The threat group making the demands began their campaign in May, when they made voice calls to organizations storing data on the Salesforce platform, Google-owned Mandiant said in June. The English-speaking callers would provide a pretense that necessitated the target connect an attacker-controlled app to their Salesforce portal. Amazingly—but not surprisingly—many of the people who received the calls complied.
It’s becoming a real mess
The threat group behind the campaign is calling itself Scattered LAPSUS$ Hunters, a mashup of three prolific data-extortion actors: Scattered Spider, LAPSuS$, and ShinyHunters. Mandiant, meanwhile, tracks the group as UNC6040, because the researchers so far have been unable to positively identify the connections.
Earlier this month, the group created a website that named Toyota, FedEx, and 37 other Salesforce customers whose data was stolen in the campaign. In all, the number of records recovered, Scattered LAPSUS$ Hunters claimed, was “989.45m/~1B+.” The site called on Salesforce to begin negotiations for a ransom amount “or all your customers [sic] data will be leaked.” The site went on to say: “Nobody else will have to pay us, if you pay, Salesforce, Inc.” The site said the deadline for payment was Friday.
In an email Wednesday, a Salesforce representative said the company is spurning the demand.
“I can confirm Salesforce will not engage, negotiate with, or pay any extortion demand,” the representative wrote. The confirmation came a day after Bloomberg reported that Salesforce told customers in an email that it won’t pay the ransom.
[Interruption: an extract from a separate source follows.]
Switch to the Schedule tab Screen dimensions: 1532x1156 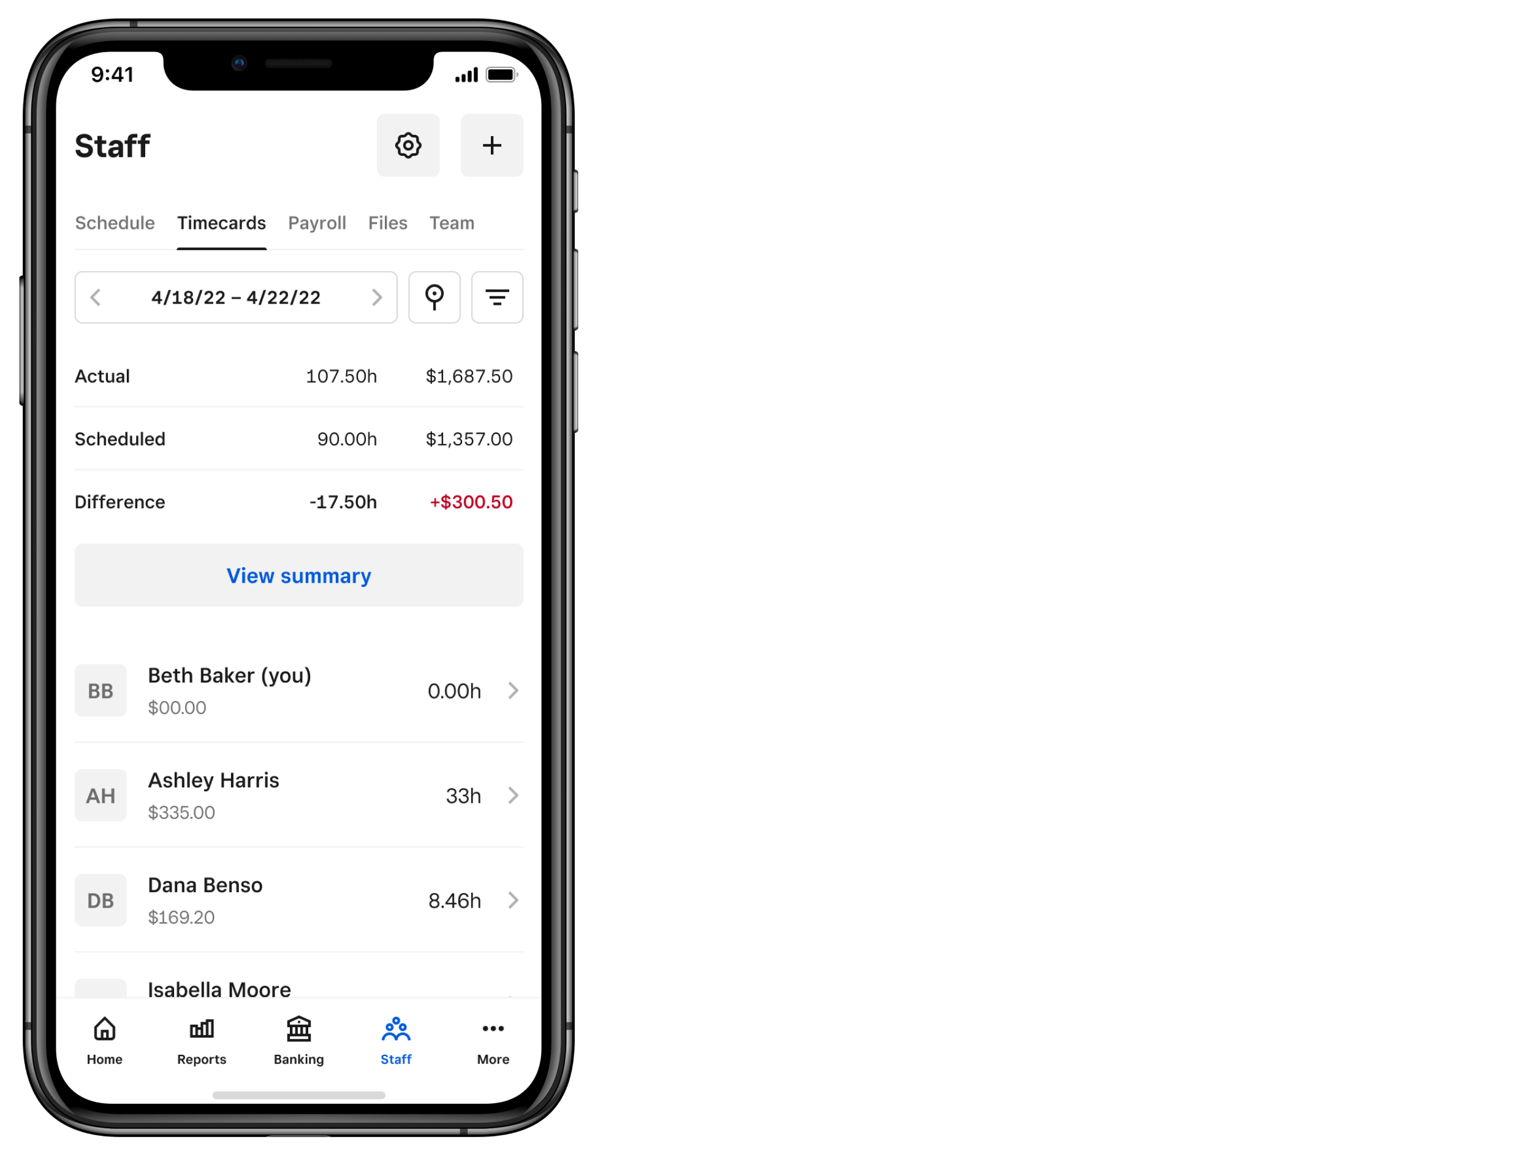point(114,221)
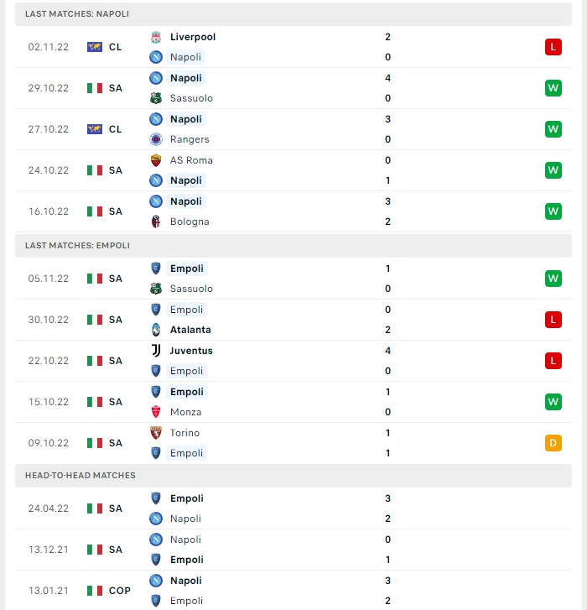The height and width of the screenshot is (610, 587).
Task: Open the Last Matches: Empoli section header
Action: (294, 246)
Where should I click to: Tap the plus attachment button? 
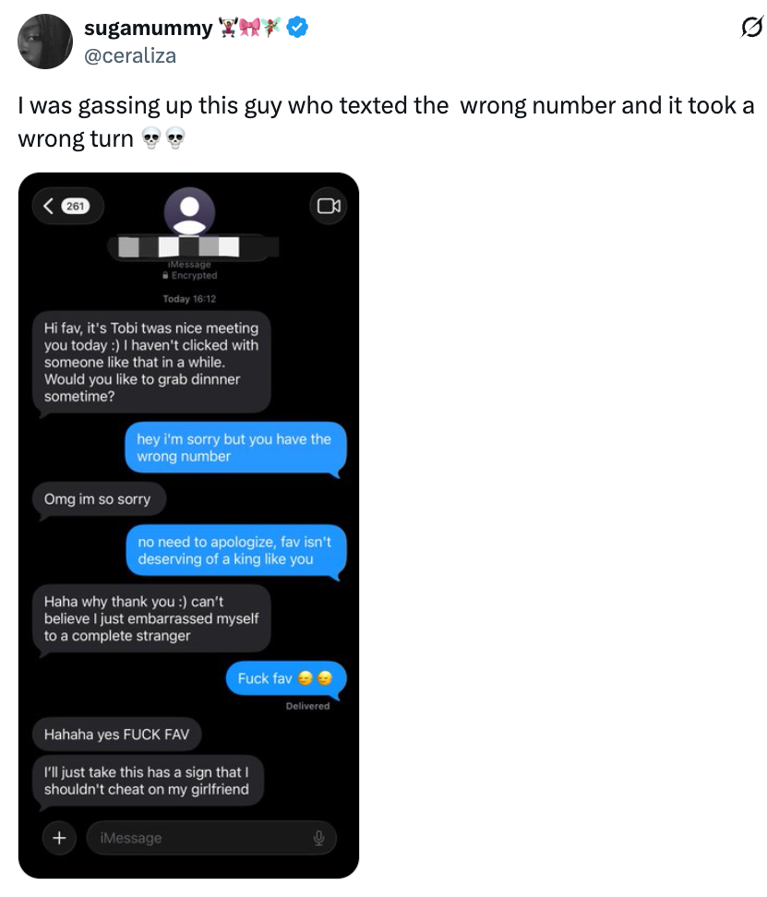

The email went on to say that Salesforce had received “credible threat intelligence” indicating a group known as ShinyHunters planned to publish data stolen in the series of attacks on customers’ Salesforce portals.
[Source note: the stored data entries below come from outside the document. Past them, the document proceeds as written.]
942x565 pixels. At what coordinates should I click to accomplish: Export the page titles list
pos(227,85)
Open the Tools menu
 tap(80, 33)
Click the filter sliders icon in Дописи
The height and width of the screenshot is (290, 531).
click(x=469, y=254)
The refusal comes amid a continuing explosion in the number of ransomware attacks on organizations around the world. The reason these breaches keep occurring is the hefty sums the attackers receive in return for decrypting encrypted data and/or promising not to publish stolen data online. Global Ransom Payments totaled $813 million last year, down from $1.1 billion in 2023, security firm Deepstrike estimated. The group that breached drug distributor Cencora alone received a whopping $75 million in ransomware payments, Bloomberg reported, citing unnamed people familiar with the matter.
Making ransomware payments has come increasingly under fire by security experts who say the payments reward the bad actors responsible and only encourage them to pursue more riches still.
“Corporations shouldn’t be directly funding organized crime with the support of the National Crime Agency and their insurance," independent researcher Kevin Beaumont wrote on Mastodon, referring to the UK’s National Crime Agency. “Break the cycle.”
While the NCA publicly recommends against paying ransoms, Beaumont said in an interview, multiple organizations he’s talked to report having NCA members present during ransom negotiations. On Mastodon, he warned payments pose threats to broader security.
“It’s becoming a real mess to defend against this stuff in the trenches, let me tell you,” he wrote. “I am concerned about where this is going.”